- What is asked -
Rewrite only the lines from the one containing "The width and height of the screenshot is (1456, 827)." through the one containing "pyautogui.click(x=413, y=838)", replacing "three-dot menu" with "overflow menu" and leaving everything else unchanged.
•••••
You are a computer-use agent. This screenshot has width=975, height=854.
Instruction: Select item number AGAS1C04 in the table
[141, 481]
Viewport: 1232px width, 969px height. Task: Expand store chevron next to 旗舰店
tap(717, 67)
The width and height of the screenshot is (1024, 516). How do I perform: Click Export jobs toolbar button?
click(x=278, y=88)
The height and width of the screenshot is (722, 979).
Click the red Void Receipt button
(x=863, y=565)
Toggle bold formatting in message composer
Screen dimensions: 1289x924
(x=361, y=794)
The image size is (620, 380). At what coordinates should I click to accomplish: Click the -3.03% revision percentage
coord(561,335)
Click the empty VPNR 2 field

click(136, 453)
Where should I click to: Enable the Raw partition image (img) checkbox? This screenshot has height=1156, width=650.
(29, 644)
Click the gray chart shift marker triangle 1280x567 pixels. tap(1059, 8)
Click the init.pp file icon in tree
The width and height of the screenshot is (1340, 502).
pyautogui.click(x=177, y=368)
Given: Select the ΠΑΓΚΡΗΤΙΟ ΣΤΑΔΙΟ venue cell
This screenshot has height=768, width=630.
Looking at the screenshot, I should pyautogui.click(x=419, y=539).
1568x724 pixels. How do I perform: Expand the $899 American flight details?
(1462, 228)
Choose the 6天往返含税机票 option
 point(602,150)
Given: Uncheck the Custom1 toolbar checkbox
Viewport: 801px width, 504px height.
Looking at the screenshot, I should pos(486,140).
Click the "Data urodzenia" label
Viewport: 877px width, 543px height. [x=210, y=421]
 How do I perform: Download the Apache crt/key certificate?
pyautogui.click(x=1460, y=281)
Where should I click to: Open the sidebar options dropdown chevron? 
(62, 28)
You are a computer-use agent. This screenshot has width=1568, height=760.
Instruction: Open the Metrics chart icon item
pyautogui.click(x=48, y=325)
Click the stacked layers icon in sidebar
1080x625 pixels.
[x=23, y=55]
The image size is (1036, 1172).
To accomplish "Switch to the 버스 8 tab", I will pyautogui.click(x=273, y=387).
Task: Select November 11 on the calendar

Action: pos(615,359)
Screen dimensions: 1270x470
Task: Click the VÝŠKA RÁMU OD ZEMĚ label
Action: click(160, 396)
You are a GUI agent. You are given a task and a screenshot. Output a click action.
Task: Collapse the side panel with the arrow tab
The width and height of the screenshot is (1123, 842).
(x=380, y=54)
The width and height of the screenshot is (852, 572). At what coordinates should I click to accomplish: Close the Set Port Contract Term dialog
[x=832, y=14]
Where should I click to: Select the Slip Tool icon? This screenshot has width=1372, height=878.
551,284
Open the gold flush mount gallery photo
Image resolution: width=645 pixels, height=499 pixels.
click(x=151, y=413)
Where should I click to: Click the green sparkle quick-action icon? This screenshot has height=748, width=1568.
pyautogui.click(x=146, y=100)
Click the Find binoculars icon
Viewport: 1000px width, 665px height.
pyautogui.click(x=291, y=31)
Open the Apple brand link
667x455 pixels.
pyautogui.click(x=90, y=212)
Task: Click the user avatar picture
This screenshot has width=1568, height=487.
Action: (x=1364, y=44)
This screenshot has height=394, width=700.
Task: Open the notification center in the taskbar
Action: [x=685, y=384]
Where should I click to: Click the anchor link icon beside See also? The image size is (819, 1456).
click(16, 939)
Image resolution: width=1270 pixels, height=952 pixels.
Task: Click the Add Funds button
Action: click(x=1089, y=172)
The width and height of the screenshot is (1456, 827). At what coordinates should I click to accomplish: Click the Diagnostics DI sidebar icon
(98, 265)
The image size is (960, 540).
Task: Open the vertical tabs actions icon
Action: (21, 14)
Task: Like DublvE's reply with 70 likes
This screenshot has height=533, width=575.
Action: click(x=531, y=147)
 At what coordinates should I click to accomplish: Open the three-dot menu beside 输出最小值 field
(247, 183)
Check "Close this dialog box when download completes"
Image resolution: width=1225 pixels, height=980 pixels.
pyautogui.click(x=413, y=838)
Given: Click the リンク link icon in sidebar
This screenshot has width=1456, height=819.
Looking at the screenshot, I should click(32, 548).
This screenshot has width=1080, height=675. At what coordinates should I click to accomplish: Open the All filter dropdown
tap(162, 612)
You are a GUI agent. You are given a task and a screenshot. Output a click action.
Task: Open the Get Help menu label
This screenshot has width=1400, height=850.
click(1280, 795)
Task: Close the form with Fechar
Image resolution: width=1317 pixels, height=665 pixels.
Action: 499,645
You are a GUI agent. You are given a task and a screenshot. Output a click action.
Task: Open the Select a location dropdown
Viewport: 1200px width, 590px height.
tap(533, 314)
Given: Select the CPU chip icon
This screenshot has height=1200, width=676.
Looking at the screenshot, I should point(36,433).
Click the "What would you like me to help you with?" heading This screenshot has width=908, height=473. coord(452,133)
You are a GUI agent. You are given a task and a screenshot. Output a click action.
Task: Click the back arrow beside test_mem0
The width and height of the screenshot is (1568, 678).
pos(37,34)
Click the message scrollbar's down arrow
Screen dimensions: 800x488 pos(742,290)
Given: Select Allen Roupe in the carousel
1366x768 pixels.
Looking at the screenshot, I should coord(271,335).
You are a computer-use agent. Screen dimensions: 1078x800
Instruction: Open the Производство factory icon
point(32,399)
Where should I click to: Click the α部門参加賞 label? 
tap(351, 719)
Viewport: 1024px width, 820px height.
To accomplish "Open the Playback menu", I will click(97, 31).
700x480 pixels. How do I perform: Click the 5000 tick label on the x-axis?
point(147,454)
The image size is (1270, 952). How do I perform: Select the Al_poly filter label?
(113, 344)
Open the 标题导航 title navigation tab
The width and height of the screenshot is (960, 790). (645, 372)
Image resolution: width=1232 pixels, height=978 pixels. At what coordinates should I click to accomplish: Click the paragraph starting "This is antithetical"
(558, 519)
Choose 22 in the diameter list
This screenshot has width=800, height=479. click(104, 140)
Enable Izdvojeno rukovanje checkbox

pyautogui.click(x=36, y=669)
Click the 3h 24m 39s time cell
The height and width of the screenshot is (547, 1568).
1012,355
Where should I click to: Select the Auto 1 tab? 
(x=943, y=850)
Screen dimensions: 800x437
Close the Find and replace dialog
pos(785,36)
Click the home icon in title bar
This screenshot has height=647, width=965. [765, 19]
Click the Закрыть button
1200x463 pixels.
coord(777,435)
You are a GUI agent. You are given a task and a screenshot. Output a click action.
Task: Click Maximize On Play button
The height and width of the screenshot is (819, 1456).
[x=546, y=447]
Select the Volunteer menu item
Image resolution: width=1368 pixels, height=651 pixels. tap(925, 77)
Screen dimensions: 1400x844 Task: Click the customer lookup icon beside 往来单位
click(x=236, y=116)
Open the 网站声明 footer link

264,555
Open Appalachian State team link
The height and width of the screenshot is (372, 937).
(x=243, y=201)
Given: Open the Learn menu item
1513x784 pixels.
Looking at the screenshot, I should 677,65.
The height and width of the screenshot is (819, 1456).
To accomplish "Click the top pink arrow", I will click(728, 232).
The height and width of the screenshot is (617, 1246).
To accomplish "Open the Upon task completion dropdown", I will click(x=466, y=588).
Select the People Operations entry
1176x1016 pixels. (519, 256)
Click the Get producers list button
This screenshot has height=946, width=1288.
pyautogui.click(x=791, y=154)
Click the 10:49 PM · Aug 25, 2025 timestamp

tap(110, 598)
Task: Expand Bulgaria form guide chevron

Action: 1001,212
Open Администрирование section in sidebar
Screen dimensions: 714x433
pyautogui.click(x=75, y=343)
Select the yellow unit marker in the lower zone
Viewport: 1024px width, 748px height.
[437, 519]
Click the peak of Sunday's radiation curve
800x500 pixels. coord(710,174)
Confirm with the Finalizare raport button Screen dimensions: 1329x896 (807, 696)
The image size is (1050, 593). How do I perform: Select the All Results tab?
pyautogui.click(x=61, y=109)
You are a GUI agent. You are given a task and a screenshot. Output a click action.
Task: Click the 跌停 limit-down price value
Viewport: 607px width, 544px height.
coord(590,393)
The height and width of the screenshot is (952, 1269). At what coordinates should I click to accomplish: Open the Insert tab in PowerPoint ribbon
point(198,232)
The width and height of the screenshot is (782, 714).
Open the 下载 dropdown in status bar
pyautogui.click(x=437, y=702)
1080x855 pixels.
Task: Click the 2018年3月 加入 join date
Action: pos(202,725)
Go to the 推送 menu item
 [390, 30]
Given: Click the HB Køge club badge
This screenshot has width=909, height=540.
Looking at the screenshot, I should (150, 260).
•••••
- Correct output -
The width and height of the screenshot is (1456, 827). At what coordinates should I click to accomplish: Click the Diagnostics DI sidebar icon
(98, 265)
The image size is (960, 540).
Task: Open the vertical tabs actions icon
Action: (21, 14)
Task: Like DublvE's reply with 70 likes
This screenshot has height=533, width=575.
Action: click(x=531, y=147)
 At what coordinates should I click to accomplish: Open the overflow menu beside 输出最小值 field
(247, 183)
Check "Close this dialog box when download completes"
Image resolution: width=1225 pixels, height=980 pixels.
pyautogui.click(x=413, y=838)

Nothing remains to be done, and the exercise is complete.